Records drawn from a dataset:
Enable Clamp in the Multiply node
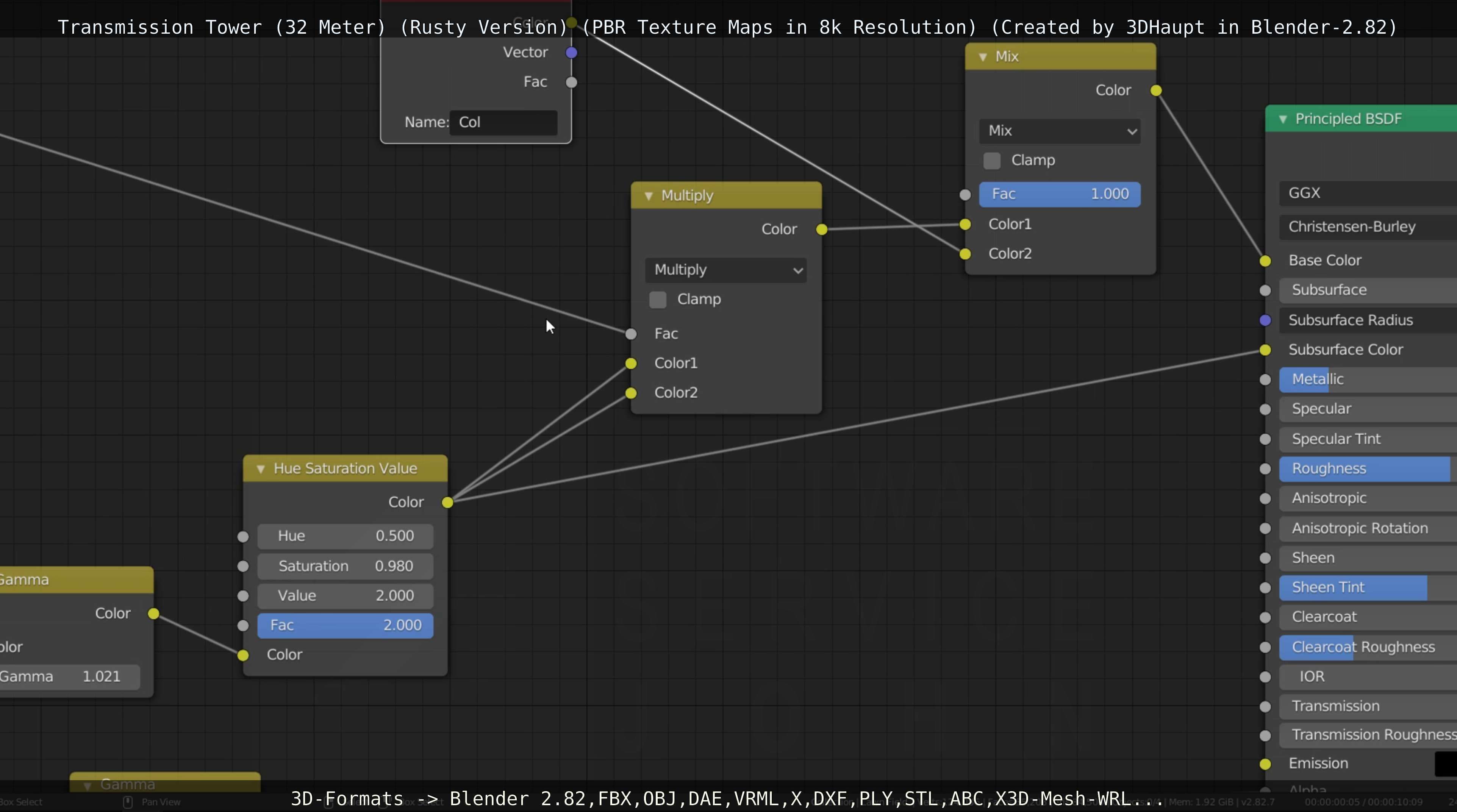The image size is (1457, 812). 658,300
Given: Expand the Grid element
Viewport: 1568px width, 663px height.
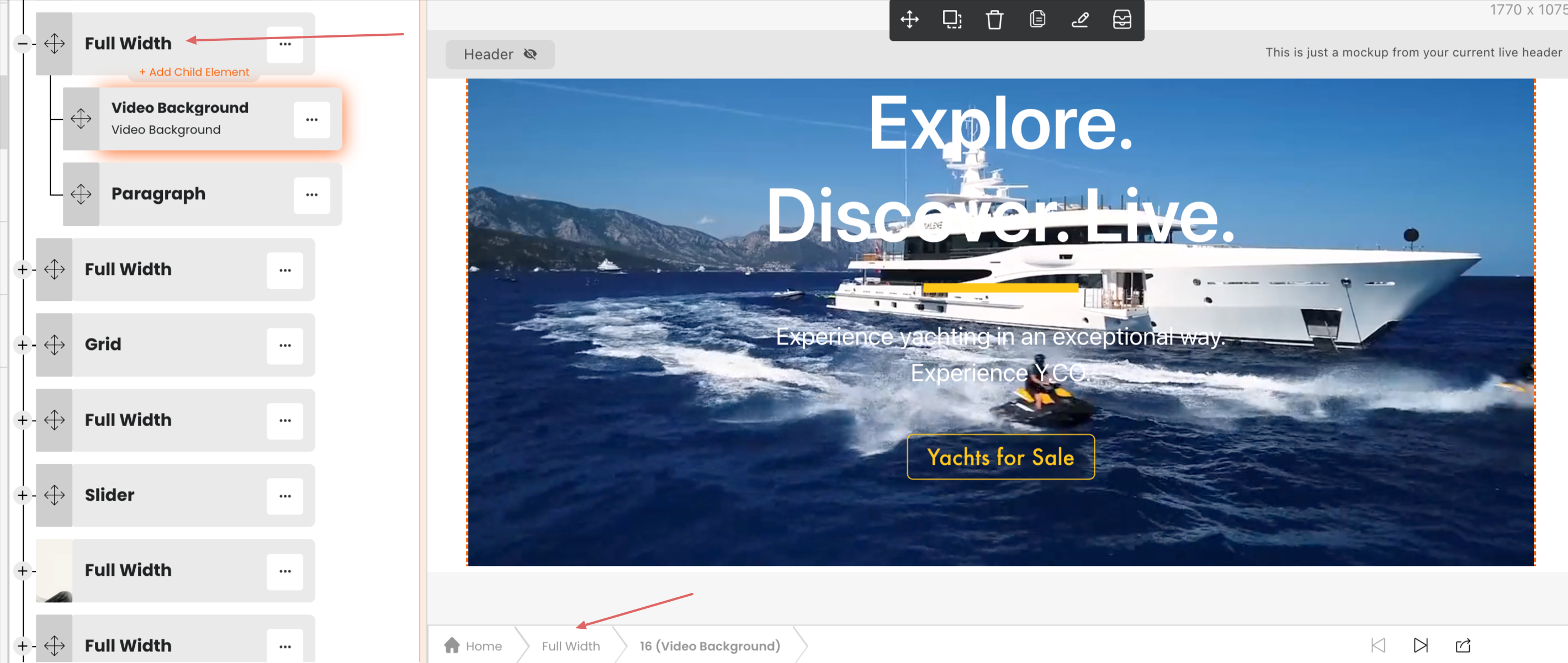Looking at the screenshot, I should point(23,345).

- **What you have to do**: Write out the data above precisely. Pictures stay out.

- **Expected output**:
Enable Clamp in the Multiply node
The image size is (1457, 812). 658,300
Given: Expand the Grid element
Viewport: 1568px width, 663px height.
Looking at the screenshot, I should point(23,345).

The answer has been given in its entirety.